━━━ Source data
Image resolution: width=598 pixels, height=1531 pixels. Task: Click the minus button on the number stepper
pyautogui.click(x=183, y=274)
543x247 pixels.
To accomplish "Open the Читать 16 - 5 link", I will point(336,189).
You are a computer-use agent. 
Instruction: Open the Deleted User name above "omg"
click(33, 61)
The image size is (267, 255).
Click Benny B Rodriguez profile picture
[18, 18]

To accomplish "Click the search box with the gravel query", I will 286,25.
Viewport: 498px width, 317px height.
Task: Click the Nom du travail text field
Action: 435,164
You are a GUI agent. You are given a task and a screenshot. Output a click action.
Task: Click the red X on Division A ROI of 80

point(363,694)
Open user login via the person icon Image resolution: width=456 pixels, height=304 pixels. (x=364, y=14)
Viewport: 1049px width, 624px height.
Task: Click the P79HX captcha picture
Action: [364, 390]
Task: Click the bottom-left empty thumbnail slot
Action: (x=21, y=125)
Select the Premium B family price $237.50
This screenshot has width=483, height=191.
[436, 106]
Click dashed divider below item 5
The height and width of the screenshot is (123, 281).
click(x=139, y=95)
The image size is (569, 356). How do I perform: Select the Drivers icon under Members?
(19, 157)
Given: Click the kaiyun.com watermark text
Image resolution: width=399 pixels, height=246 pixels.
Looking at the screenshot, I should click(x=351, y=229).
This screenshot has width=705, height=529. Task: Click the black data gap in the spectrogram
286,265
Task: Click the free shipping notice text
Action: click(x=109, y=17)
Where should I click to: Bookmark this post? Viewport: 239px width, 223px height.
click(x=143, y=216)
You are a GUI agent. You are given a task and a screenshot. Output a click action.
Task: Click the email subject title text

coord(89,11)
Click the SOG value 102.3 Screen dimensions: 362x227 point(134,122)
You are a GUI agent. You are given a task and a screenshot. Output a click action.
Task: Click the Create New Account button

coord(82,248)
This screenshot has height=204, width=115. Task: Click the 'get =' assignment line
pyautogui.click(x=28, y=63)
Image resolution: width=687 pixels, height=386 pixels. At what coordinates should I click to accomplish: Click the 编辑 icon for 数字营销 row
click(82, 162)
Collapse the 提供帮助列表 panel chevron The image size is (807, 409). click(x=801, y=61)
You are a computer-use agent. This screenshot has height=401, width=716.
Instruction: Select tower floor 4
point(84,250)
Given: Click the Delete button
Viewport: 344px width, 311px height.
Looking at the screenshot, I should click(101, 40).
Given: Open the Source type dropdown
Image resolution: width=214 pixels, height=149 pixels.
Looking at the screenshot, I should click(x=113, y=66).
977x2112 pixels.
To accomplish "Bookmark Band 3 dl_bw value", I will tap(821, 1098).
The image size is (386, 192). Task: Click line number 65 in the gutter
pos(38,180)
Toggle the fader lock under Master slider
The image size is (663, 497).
━━━━━━
**Problem requirements:**
Transcribe exactly, starting at the line with "977x2112 pixels." and continuing through the last line of the data above; leave out all earlier lines.

**Exercise output:**
977x2112 pixels.
To accomplish "Bookmark Band 3 dl_bw value", I will tap(821, 1098).
The image size is (386, 192). Task: Click line number 65 in the gutter
pos(38,180)
Toggle the fader lock under Master slider
The image size is (663, 497).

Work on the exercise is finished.